There is a reason that so many of  us believe that Pink is the once-in-a-lifetime-must-go-to-event-for ITSM and to be honest it isn't because they get the best speakers and have the best programme. It is because they encourage an environment in which networking and the discussion of ideas, both theoretical and practical is not only encouraged but actually hard to avoid. Compare that to the many conferences I go to where in  all honesty the audience remains un-engaged and unchanged.  I'm not recommending this, but you could go to Vegas the week is Pink is on, checking in on the Saturday, enjoy all the attractions of Vegas during the daytime and then in the evenings sit in on the discussions that take place in the two piano bars and you would take away an awful lot of ITSM goodness.   

Despite of, or perhaps even because of, Pink's commercial nature it actually feels more like what I used to experience at conferences for Chief Internal Auditors.  This is a meeting of professionals who believe in what they are trying to achieve, who are open to learning in many forms and who are given the resources and support to help them do things better when they go back to the office on Monday morning.

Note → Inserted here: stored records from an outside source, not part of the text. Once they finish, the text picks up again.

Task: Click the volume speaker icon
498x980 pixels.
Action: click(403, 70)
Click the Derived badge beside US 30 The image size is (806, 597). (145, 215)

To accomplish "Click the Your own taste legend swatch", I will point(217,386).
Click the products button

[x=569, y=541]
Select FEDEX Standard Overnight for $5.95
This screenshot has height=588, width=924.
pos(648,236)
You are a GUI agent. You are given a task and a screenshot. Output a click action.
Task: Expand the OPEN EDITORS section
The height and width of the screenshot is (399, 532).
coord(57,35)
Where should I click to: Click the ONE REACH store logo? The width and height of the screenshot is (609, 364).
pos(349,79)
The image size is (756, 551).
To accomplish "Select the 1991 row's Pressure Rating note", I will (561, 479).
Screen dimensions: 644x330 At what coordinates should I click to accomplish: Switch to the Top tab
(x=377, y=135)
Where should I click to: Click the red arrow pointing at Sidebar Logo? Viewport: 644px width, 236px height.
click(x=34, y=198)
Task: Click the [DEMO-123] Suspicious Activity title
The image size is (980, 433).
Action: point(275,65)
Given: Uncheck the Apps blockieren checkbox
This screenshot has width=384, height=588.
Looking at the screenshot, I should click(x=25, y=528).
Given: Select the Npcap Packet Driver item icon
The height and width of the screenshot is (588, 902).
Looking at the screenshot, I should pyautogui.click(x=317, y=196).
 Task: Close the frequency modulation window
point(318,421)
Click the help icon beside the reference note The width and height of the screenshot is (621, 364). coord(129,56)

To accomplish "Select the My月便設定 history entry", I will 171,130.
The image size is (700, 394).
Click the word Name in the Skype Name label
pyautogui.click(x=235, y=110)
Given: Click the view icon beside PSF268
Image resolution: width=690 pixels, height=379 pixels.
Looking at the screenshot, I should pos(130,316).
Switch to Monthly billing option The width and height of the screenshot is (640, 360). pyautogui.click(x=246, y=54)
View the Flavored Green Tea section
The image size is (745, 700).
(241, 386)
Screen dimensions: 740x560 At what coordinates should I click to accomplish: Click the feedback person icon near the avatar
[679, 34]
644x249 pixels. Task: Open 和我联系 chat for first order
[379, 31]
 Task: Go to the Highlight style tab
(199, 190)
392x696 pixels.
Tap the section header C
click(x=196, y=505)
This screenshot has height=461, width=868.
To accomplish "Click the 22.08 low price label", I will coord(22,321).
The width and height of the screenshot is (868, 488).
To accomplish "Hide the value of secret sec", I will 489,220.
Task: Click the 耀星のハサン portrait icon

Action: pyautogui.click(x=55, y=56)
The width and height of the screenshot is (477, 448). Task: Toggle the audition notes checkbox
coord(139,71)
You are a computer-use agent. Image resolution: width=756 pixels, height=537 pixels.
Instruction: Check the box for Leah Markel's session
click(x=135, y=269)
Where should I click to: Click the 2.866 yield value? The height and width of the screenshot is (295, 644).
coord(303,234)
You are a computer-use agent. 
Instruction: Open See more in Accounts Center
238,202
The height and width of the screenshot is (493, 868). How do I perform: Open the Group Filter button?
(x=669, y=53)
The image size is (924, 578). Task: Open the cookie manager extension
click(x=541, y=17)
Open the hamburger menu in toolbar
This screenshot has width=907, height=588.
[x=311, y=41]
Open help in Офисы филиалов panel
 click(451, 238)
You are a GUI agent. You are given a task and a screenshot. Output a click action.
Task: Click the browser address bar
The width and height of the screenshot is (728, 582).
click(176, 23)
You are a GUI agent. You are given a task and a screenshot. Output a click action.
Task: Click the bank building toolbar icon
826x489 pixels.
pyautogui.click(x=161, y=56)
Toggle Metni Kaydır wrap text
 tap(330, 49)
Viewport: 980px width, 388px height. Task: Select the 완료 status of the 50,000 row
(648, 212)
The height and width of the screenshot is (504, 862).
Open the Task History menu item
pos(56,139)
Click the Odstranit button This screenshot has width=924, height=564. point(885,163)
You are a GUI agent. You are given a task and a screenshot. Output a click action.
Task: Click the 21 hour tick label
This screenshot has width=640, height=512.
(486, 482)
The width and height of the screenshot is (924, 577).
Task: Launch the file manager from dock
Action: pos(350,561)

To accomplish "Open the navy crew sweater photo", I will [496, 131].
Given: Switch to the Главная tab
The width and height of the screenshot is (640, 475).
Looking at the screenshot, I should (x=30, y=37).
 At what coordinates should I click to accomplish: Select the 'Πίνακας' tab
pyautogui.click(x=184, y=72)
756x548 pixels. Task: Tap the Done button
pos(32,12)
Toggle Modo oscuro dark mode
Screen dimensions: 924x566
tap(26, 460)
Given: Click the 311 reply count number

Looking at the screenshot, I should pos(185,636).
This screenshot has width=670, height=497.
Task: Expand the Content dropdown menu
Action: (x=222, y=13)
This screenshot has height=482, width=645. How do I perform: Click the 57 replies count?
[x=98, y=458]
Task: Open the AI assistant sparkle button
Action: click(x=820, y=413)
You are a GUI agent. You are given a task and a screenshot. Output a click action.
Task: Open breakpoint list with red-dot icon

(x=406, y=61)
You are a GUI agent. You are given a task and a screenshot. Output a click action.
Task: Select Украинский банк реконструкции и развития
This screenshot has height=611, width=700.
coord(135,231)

The ITSM chattering classes on SocMed that are such an easy target for Rob's blog love talking about the ITSM community. I think there are some good reasons for that, not least because the nature of ITSM means that it attracts people who, mostly, genuinely care about other people and want to share not just knowledge but also emotional support. However I believe that it is a red-herring. We won't make progress until we stop thinking

How do we engage the wider ITSM community?

and start thinking

How do we make ITSM a profession?

So, how do we make ITSM a profession?

You'll find lots of definitions out there but let me suggest a few things from my days as a professional internal auditor.
  • A professional body membership of which is effectively amnadatory
  • A career path that includes multiple options 
  • A body of knowledge
  • Exams that are controlled by the professional body
  • Professional standards that allow an outsider to judge whether a professional is acting in accordance with good practice
  • Support from higher education
  • A code of ethics and a disciplinary body 
Perhaps here we have a role for SMCongress. Perhaps it should be the catalyst for the switch to becoming a true profession?

I await your thoughts.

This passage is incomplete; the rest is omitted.